Timely interventions such as closing schools and workplaces, along with antiviral drugs, should be able to significantly slow the spread of an influenza pandemic through a large city, U.S. researchers said Monday.

They looked at three computer simulation models to determine how such a pandemic might travel through a city similar in size to Chicago.

"All of the simulations suggest that the combination of providing pre-emptive household antiviral treatments and minimizing contact could play a major role in reducing the spread of illness," they said in a study published in the Proceedings of the National Academy of Sciences.

The combined intervention strategies tested by the computer-modelling groups, if done early in an outbreak, were found to reduce the number of secondary influenza cases by as much as 80 per cent, said researcher Stephen Eubank of Virginia Tech in Blacksburg, Va.

Besides limiting contacts at work and school, other "social distancing" measures used in the models included voluntary quarantine and travel restrictions.

Members of the virtual community interacted the way people normally do: within households, schools and workplaces, and the community at large. All three models were set up to have attack-rate patterns similar to those of past U.S. flu pandemics.

"The good news was that all three of the disease-modelling groups involved in the study found that an outbreak of pandemic flu similar to the pandemic of 1918 could be mitigated if these measures were implemented quickly," said leader author M. Elizabeth Halloran.

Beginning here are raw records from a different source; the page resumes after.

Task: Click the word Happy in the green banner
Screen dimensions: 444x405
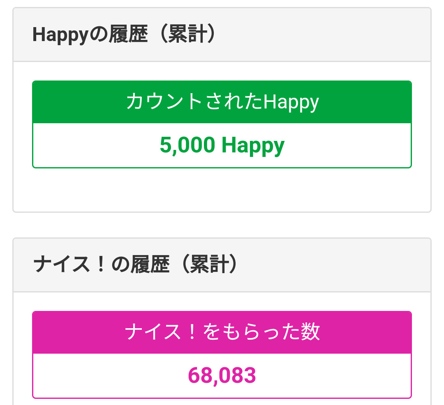Action: point(291,102)
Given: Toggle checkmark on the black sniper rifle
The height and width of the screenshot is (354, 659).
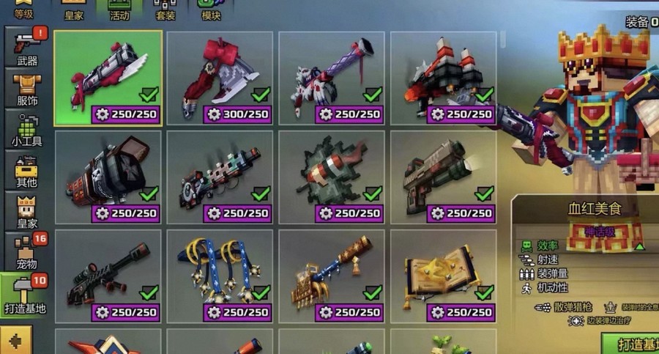Looking at the screenshot, I should point(149,292).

Use of a vaccine was not factored into the study. Eubank told the Reuters news agency that limits on social contacts, therefore, would be expected to last for weeks if not months, until a vaccine can be manufactured.

Eubank said news of an influenza pandemic would prompt people to limit their contacts with others regardless of what civic planners decide, so he thinks a large segment of the population would not have a problem with such stringent measures.